Superada la náusea inicial, hago un esfuerzo y creo ver en el fondo del oscuro pozo de sus almas una pequeña luz. ¿Qué es? Cuesta reconocerlo, pero creo que lo sé. Es el romance del Brexit. Los brexiteros serán muchas cosas, pero son también unos románticos. Unos poetas. Unos locos soñadores. Los herederos de Don Quijote, de Lord Byron, de Garibaldi, de Hugo Chávez, incluso de los fieles que adoran a Donald Trump.

El impulso detrás del voto viejo fue el sueño de “recuperar el control” sobre la vitalidad perdida

En su imaginario colectivo luchan por liberarse de sus cadenas, por recuperar la patria perdida, por un mundo mejor. Sí. Así se ven. Así se creen: patriotas, nobles en la defensa de sus principios. Fatal de mi parte despreciarlos; imperdonable odiarlos. Habrá algún farsante por ahí (Boris Johnson, el actual canciller británico, viene a la mente), pero en general me empiezo a convencer de que cuando los brexiteros se miran en el espejo no sienten vergüenza, sienten orgullo.

Pero hay romanticismos y romanticismos. No hablamos aquí del de Byron, que murió luchando por la independencia de Grecia, o del de Romeo y Julieta, que se suicidaron a los 13 años.

Vislumbré la particular naturaleza del romanticismo brexitero durante una visita a Estonia y Letonia hace un par de semanas. Entrevisté a varias personas, todas mayores de 60 años, que lamentaban la incorporación de sus países en la UE y añoraban aquellos tiempos en los que eran colonias soviéticas. No eran racionales estos sentimientos ya que Estonia y Letonia son más prósperos y libres que cuando su capital era Moscú, más prósperos y libres que Rusia hoy. Una chica joven estonia de padres rusos me lo explicó: el análisis que correspondía no era ni político ni económico sino freudiano; estos señores sentían nostalgia no por un sistema ideológico fracasado sino, sencillamente, por su juventud.

Como es bien sabido, el Brexit se ganó con el voto viejo.
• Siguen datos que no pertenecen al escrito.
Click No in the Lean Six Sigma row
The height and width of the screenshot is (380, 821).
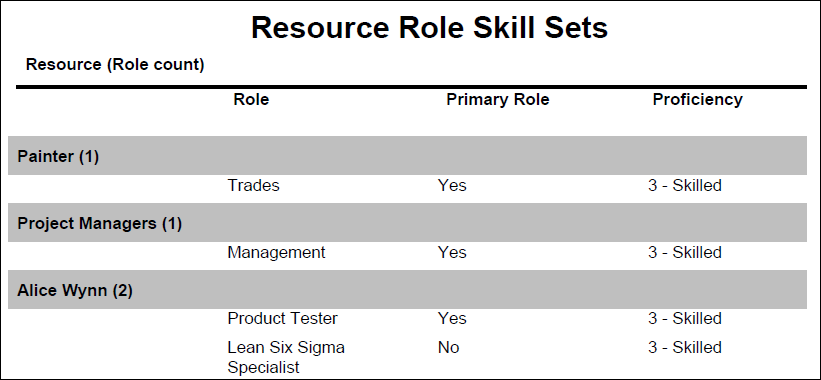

Si los que tienen más de 60 años se hubieran quedado en casa el día del referéndum, Reino Unido seguiría, con amplio consenso electoral, dentro de la UE. El impulso determinante detrás del voto viejo fue, en primer lugar, el fútil pero comprensible sueño de “recuperar el control” sobre la vitalidad perdida. En segundo lugar, de regresar a aquellos tiempos en los que Reino Unido pintaba algo en el mundo; en los que las calles no estaban llenas de gente hablando polaco; en los que todo el mundo comía pastel de carne y riñones y las tapas de chorizo o los calamares a la romana eran desconocidas incluso por los que iban de vacaciones a Benidorm; en los que la cerveza en los pubs no era fría sino caliente, como Dios manda.
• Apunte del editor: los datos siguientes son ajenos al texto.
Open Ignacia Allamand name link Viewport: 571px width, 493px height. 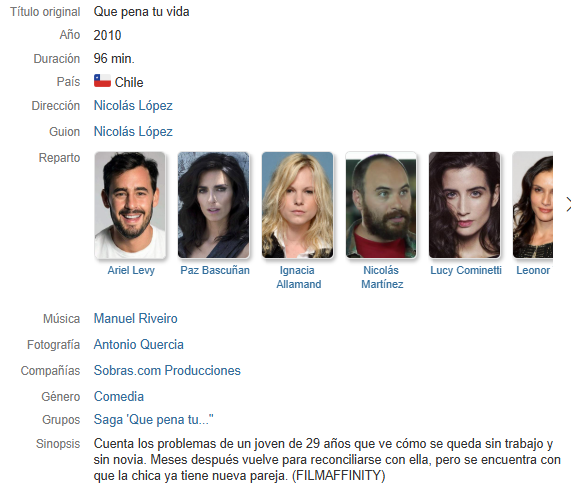pos(298,277)
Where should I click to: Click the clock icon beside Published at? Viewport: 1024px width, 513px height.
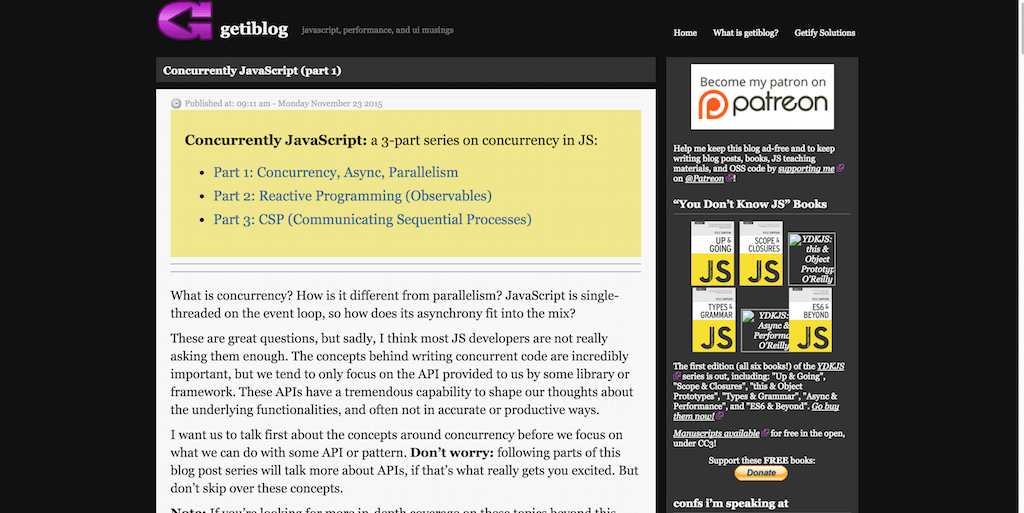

El miedo también tuvo su papel, por supuesto. Si los gerontobrexiteros votaron para frenar la inmigración europea fue en parte por el temor primordial que les provocan los obreros polacos y los camareros españoles pero, más importante, más fundamental, fue por el pavor existencial que representa la invasión foránea justo hoy, en el otoño de sus días: aquel que sienten ante la pérdida de sus facultades físicas y mentales, ante la cercanía de la muerte.
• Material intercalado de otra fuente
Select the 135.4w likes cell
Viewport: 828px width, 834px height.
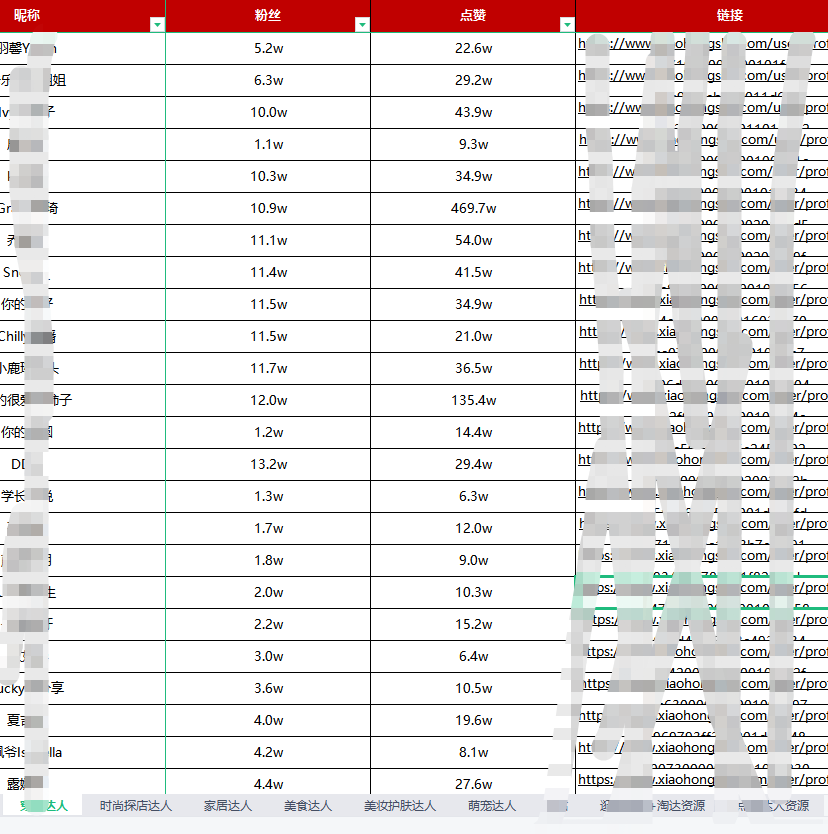coord(473,400)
Ya no me río de ellos. Ni de los más jóvenes con almas viejas que también votaron por el Brexit. (Tengo un conocido de 50 años que votó por el Brexit, pero tiene 55 desde los 18). Veo que no es tan difícil, si uno hace un pequeño esfuerzo, meterse en su piel y entender las raíces emocionales de su antieuropeísmo, reconocer que para ellos su voto fue un gesto noble y romántico.

Mi voto, en cambio, y el del resto del 48% de la población británica que se expresó a favor de seguir dentro del club europeo, fue algo mucho más prosaico. El frío pragmatismo fue nuestro guía. Entendimos que desde la formación de la UE Europa ha alcanzado un punto de prosperidad y paz nunca visto en la historia del continente; razonamos que la UE era la mejor apuesta para las generaciones futuras.

El problema con el romanticismo es que por más bonitas y calientes que sean las sensaciones que despierta, suele ser fugaz y suele acabar mal. Lo cual no me da permiso para sentir desprecio u odio hacia los locos poetas del Brexit. No. Me arrepiento. Lo que hay que sentir es compasión; por ellos tanto como por el país y por los jóvenes cuyo futuro se van a cargar.